The company’s Chief Analytics Officer is investing in a platform to provide “data as a service” for this type of reporting and analysis. He noted, “We have many thousands of employees who are pretty good with data and work with it every day. But they spend 80% of their time pulling the data together, and they should be spending 80% analyzing it. We hope our new platform will solve that problem. But we are also trying to improve their data literacy—we’ll have different versions of it for the different user personas, and different tools for them as well. Some will have static dashboards, some dynamic dashboards, and some more sophisticated tools. We of course want to move the majority of them to self-service. Then at some point we hope to move them toward more automated data discovery.”

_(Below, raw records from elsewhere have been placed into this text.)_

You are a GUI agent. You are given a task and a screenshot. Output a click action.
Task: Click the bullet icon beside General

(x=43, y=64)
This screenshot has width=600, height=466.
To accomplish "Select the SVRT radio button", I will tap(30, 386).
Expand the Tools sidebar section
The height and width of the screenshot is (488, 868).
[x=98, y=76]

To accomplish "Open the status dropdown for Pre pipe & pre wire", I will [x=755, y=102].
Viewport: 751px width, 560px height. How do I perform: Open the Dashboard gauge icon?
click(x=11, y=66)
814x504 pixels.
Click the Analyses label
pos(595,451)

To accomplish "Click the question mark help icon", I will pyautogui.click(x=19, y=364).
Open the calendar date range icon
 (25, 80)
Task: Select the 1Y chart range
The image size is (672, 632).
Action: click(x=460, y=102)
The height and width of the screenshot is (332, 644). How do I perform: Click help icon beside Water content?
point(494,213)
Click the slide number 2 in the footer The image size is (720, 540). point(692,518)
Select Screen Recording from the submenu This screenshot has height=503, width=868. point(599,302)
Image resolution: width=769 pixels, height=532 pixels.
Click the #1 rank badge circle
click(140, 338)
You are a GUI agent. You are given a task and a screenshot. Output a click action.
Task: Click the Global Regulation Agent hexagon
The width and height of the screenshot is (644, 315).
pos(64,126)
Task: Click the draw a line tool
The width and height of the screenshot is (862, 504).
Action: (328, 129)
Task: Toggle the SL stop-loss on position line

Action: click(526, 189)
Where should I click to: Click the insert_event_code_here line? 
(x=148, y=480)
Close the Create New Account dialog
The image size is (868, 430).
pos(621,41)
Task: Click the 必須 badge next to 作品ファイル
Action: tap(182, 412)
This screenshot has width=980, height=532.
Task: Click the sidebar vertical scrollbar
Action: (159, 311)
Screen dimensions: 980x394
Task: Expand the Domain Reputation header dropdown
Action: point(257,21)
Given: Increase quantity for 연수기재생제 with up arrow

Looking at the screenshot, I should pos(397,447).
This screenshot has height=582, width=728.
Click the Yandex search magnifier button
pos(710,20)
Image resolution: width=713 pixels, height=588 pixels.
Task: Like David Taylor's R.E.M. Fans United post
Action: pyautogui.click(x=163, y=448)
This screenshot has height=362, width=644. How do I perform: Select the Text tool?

The other situation in which collaborative analytics are necessary, he argued, is when a business group has a high level of analytical skills, and collaboration with the central analytics group is desirable. “Take the actuaries, for example,” he pointed out. They have people who are heavily data and insights driven, and they are very hands-on with analyses. If my central analytics group is working with them it’s a level of collaboration where you’re co-developing, and the lines are blurred between what we do versus what they do. But our collaborative processes aren’t well-developed. We need to figure out a way to work with them smoothly as partners.”
These data and analytics problems, he argued, have real business implications for the company that are holding back its growth. “We need to hold on to more of our members when they reach 65 and go on Medicaid. We need to influence our members to manage their own health better, and also to influence physicians to provide value-based care. We’ve done a lot on identifying fraud, waste, and abuse, but we could go further there too. There are just so many opportunities, and it’s really important for us to get the right analytics to the right person and not let our data issues get in the way.”
Call these issues what you want, but I like the term “collaborative analytics.” It signifies that analytics are no longer artisanal, and should be addressed as an activity in which the entire enterprise is engaged. Both Clear Box Retail and the healthcare payer have data and analytics issues that involve collaboration across their company and with customers and suppliers. Giving each individual a spreadsheet or a visual analytics tool, and pointing them to a set of databases, no longer does the job—if it ever did.